• [WHAT THE EXERCISE ASKS]:
Below are some records. Write out the lines from the one containing "The height and" to the last line, word for word, leaving out pictures.

──────── PROVIDED DATA ────────

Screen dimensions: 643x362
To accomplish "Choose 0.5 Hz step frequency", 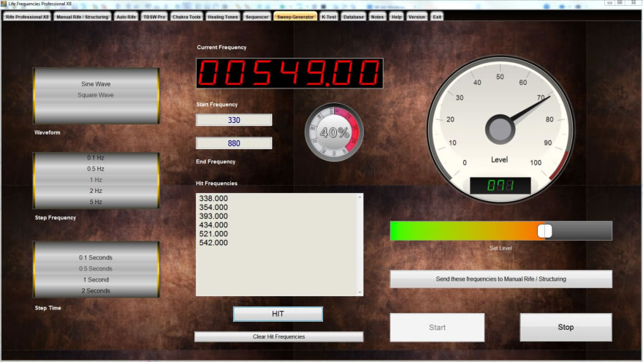I will point(96,169).
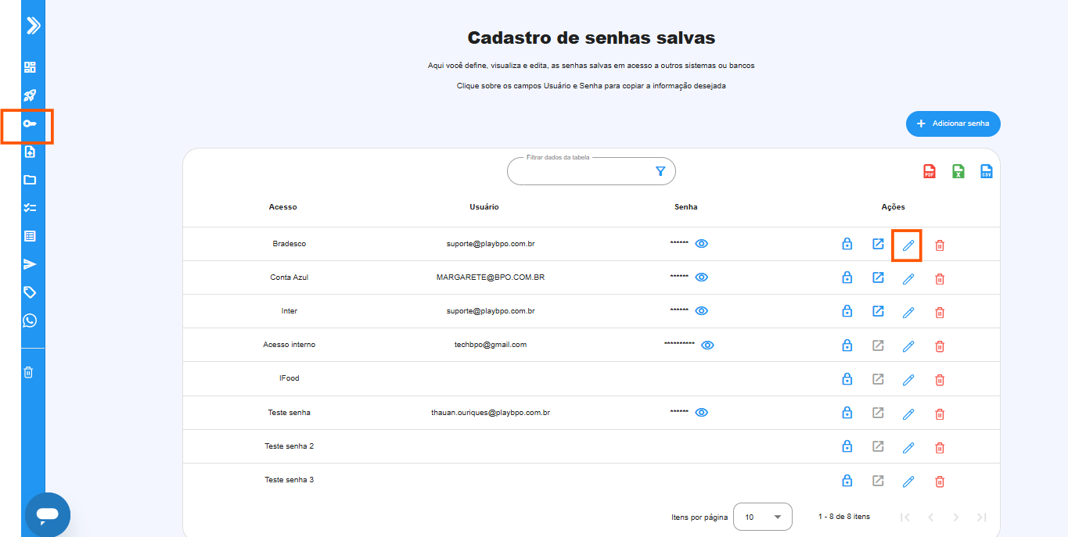Open the rocket icon in the sidebar
Image resolution: width=1068 pixels, height=537 pixels.
[30, 95]
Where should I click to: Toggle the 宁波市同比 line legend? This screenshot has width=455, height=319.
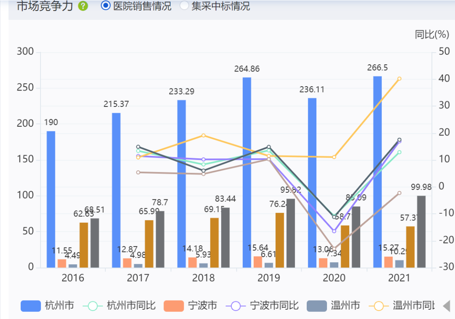(262, 306)
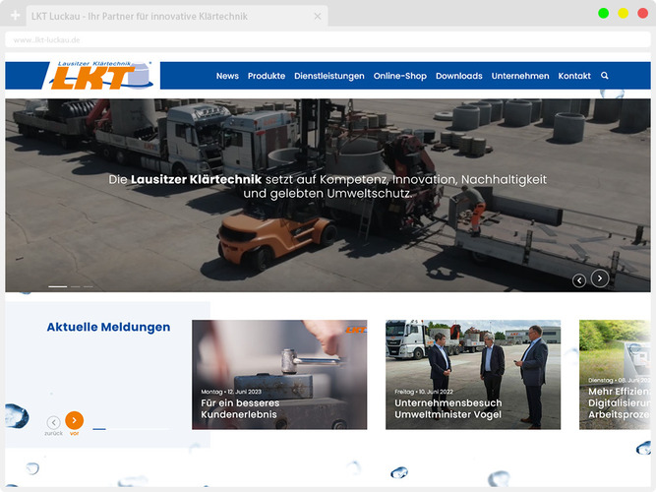Open the News menu item
Image resolution: width=656 pixels, height=492 pixels.
coord(227,76)
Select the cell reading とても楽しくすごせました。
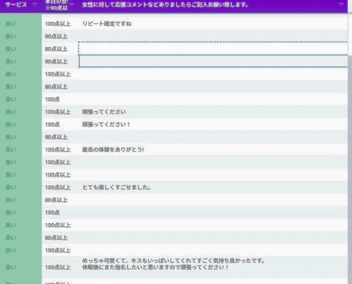This screenshot has width=352, height=284. point(116,188)
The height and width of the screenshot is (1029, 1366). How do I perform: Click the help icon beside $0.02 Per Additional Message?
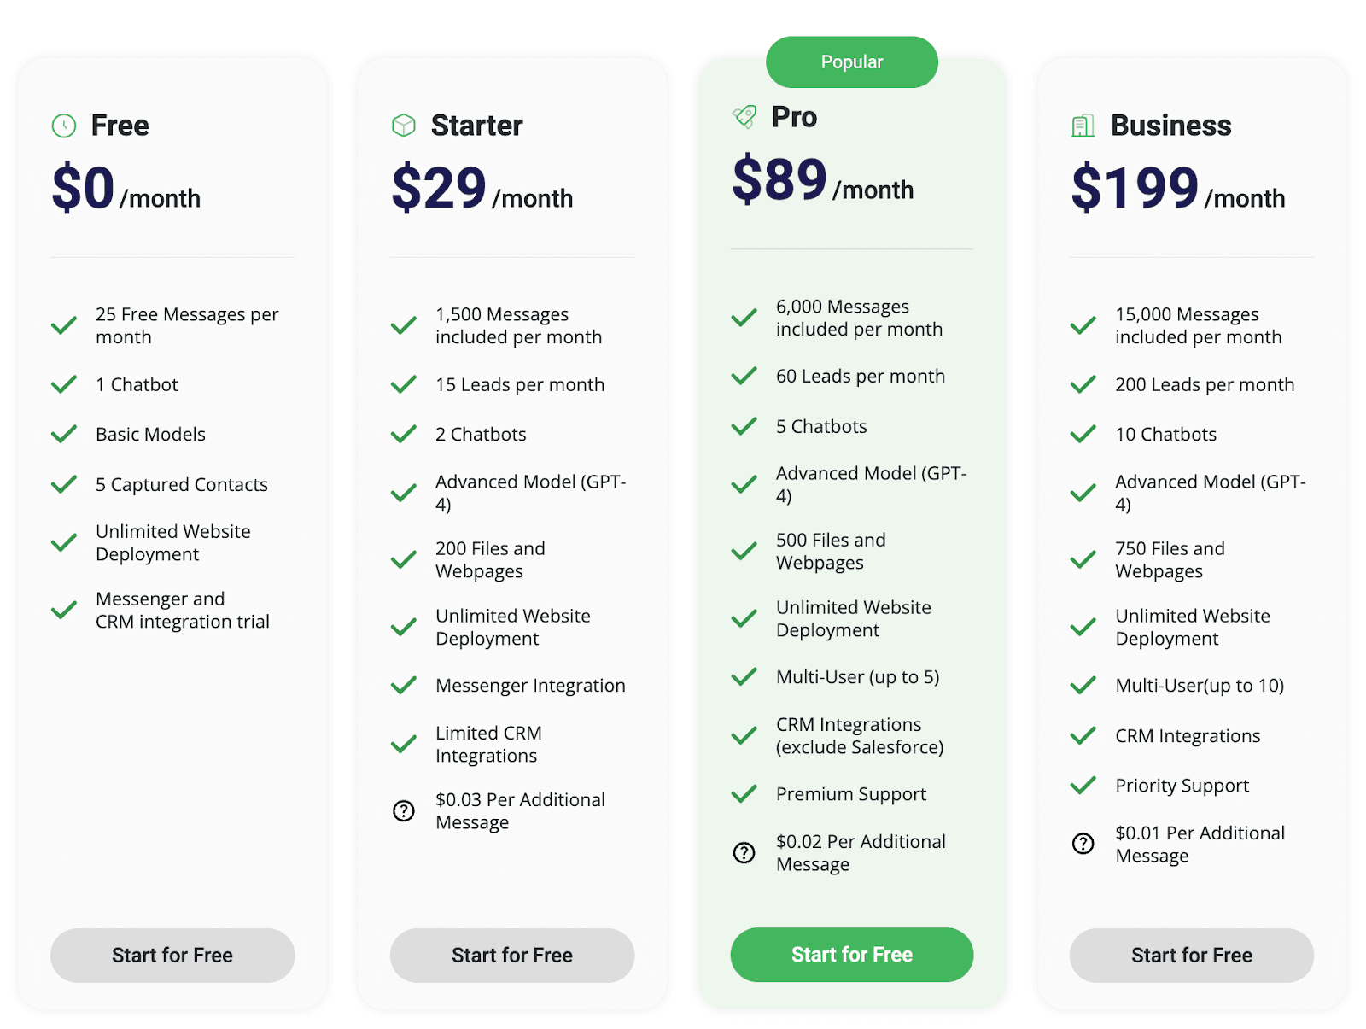tap(744, 852)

────────

• [YOUR SOLUTION]:
The height and width of the screenshot is (1029, 1366). How do I perform: Click the help icon beside $0.02 Per Additional Message?
tap(744, 852)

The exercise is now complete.